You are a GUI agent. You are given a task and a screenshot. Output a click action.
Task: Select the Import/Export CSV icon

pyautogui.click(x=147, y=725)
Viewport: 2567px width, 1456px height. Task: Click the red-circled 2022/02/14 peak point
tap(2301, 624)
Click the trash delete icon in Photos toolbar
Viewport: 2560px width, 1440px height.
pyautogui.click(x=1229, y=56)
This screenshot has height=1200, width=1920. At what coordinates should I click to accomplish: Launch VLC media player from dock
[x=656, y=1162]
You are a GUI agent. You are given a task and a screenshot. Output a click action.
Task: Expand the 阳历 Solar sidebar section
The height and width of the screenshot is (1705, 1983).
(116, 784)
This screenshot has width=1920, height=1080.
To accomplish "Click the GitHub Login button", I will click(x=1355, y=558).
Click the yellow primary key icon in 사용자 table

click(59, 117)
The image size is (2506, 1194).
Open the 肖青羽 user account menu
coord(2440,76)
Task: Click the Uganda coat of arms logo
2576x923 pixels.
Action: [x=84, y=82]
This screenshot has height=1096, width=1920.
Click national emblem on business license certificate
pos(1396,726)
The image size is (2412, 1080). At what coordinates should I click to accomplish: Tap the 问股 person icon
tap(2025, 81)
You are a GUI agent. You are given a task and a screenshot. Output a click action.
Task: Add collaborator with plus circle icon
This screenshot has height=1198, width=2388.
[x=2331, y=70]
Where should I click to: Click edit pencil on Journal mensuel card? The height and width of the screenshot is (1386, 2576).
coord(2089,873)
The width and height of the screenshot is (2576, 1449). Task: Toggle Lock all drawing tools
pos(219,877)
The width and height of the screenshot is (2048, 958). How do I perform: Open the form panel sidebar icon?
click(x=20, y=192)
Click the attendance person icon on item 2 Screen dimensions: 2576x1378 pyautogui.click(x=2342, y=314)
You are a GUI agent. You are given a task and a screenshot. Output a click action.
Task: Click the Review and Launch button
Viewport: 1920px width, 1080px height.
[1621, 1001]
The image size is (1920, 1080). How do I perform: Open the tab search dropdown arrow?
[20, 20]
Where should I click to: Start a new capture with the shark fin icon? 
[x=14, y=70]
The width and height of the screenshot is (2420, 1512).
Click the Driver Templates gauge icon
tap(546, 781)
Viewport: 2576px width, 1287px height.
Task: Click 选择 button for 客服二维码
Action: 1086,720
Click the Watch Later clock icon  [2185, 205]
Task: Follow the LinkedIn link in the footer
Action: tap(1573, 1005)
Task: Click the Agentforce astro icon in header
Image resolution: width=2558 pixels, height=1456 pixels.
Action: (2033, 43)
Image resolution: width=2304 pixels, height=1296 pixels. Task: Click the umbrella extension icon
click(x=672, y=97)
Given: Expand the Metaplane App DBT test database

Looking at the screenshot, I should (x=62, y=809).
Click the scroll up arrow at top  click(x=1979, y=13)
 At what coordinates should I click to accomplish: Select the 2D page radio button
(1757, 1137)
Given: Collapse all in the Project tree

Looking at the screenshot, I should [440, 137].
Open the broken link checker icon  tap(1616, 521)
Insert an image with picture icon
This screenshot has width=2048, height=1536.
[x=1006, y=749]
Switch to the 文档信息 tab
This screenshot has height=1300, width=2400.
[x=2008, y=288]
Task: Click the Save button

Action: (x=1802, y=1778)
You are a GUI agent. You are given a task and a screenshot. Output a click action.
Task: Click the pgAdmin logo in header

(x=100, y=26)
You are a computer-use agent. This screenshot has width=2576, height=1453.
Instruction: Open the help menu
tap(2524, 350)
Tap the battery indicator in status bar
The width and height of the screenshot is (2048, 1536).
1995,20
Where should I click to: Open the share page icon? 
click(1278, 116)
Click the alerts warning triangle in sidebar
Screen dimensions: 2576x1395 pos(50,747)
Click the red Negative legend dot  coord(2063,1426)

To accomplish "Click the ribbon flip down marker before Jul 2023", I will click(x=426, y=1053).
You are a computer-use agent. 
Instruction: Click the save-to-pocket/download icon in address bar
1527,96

• [TASK]:
Respond with the number of lines in the listing above that include the word "computer", and with nothing more.

• [TASK SOLUTION]:
2